PROBLEM TO SOLVE: The required output is the line containing "Services à la population (725, 95)" followed by every line after it to the end of the listing, each written out exactly.

EXERCISE INPUTS:

★ ★ ★ ★

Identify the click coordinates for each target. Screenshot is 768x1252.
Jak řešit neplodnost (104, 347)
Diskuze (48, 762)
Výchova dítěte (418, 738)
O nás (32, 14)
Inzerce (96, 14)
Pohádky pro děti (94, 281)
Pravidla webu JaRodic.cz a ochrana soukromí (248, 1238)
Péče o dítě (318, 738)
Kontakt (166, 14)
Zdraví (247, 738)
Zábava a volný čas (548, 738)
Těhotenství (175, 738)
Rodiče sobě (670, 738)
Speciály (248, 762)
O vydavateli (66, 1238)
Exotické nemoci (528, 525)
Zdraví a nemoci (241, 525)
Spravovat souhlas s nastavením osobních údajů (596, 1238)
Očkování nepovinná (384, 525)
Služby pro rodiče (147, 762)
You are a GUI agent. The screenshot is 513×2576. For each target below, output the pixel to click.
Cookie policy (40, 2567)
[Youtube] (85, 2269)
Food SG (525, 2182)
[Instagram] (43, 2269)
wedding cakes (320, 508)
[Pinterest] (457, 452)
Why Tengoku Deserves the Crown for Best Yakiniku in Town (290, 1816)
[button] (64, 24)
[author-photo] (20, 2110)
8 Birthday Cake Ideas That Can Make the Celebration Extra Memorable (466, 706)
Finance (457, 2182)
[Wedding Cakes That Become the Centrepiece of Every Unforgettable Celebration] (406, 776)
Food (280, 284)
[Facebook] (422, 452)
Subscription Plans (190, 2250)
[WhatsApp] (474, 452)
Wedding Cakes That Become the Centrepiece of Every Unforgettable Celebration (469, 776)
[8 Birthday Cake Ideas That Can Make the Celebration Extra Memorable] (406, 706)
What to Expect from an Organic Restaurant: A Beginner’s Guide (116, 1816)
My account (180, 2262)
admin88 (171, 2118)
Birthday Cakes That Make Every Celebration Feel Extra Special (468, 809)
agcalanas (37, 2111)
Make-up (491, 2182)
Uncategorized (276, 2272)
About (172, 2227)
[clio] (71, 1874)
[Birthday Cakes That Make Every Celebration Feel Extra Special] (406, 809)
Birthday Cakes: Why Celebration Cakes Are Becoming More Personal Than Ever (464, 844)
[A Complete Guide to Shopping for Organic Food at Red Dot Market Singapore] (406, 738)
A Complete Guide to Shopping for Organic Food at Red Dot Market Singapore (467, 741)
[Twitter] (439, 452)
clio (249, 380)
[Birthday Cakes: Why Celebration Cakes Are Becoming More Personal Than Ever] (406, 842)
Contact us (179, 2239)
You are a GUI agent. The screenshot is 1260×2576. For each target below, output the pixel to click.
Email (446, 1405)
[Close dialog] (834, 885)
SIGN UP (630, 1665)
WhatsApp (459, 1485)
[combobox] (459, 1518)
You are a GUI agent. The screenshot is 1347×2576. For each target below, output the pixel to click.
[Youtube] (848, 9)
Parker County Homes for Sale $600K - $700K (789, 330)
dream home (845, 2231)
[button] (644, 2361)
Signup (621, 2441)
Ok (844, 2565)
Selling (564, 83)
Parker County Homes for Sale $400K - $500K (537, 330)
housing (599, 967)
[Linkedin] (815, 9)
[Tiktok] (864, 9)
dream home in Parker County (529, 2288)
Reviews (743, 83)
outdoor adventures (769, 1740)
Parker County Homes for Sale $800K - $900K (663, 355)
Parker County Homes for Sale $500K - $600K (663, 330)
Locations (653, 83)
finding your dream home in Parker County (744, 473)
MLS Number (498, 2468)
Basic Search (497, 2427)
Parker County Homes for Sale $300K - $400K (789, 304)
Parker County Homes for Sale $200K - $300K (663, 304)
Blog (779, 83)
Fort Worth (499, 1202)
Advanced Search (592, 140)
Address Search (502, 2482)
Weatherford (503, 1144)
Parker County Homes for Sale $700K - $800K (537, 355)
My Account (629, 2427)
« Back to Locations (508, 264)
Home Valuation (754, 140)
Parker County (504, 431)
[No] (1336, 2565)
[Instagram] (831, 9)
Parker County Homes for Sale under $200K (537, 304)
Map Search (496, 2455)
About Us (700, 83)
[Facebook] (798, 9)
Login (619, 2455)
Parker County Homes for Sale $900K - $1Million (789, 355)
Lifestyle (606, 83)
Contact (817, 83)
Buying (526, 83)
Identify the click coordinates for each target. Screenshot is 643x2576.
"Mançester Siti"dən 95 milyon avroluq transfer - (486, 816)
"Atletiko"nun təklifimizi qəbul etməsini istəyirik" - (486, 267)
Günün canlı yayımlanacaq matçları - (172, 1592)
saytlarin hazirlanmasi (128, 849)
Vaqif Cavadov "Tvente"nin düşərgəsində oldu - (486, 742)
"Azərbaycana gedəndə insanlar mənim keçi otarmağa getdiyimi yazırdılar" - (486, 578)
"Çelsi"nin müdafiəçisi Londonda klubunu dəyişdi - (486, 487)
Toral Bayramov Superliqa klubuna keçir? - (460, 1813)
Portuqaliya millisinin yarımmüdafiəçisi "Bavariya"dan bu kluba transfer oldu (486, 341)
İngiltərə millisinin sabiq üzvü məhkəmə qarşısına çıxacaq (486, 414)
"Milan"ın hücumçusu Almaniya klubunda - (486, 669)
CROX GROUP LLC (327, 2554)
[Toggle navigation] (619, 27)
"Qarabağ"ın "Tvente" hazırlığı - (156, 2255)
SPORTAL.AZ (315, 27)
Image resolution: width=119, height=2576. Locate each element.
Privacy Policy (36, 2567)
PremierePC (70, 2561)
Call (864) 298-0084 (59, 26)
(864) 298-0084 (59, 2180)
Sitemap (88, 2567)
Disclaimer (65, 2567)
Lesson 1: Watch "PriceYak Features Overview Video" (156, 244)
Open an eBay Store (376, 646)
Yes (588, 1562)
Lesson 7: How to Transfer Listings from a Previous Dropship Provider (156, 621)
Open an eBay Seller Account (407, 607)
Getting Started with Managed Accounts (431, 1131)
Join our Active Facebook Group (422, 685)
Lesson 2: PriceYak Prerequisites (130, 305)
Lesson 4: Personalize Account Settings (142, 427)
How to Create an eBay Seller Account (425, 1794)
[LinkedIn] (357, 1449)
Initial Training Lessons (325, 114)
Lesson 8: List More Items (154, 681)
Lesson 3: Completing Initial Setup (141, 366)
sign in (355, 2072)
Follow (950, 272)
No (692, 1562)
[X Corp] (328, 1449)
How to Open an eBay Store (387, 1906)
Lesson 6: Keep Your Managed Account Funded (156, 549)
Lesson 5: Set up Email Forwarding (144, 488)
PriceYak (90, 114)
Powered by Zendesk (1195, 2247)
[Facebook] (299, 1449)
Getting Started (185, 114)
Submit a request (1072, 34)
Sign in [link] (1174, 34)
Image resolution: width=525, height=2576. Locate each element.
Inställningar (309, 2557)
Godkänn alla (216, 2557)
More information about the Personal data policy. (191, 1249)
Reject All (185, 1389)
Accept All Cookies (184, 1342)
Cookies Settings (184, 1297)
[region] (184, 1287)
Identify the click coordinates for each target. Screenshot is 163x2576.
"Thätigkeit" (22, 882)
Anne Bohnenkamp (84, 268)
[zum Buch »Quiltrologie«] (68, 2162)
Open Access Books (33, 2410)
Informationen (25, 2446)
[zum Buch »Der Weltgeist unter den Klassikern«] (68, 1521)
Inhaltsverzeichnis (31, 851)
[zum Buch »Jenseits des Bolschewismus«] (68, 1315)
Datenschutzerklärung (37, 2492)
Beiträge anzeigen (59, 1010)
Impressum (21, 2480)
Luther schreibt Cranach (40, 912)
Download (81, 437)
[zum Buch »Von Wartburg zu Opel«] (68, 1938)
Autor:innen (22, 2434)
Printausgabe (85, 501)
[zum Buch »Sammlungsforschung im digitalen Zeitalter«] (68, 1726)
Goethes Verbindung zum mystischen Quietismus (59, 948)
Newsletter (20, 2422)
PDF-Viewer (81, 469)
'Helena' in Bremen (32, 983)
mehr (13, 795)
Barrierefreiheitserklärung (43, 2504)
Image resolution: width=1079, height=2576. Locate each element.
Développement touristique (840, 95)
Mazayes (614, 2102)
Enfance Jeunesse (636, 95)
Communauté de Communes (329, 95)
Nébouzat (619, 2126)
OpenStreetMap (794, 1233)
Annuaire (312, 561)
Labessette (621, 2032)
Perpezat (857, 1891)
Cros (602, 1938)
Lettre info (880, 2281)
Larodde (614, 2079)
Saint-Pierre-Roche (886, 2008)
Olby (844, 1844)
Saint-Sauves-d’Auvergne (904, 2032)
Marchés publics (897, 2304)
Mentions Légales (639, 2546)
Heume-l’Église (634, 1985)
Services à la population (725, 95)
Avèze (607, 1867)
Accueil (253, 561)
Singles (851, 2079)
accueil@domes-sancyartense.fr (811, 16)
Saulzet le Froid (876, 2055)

★ ★ ★ ★

WRITTEN RESPONSE:
Services à la population (725, 95)
Avèze (607, 1867)
Accueil (253, 561)
Singles (851, 2079)
accueil@domes-sancyartense.fr (811, 16)
Saulzet le Froid (876, 2055)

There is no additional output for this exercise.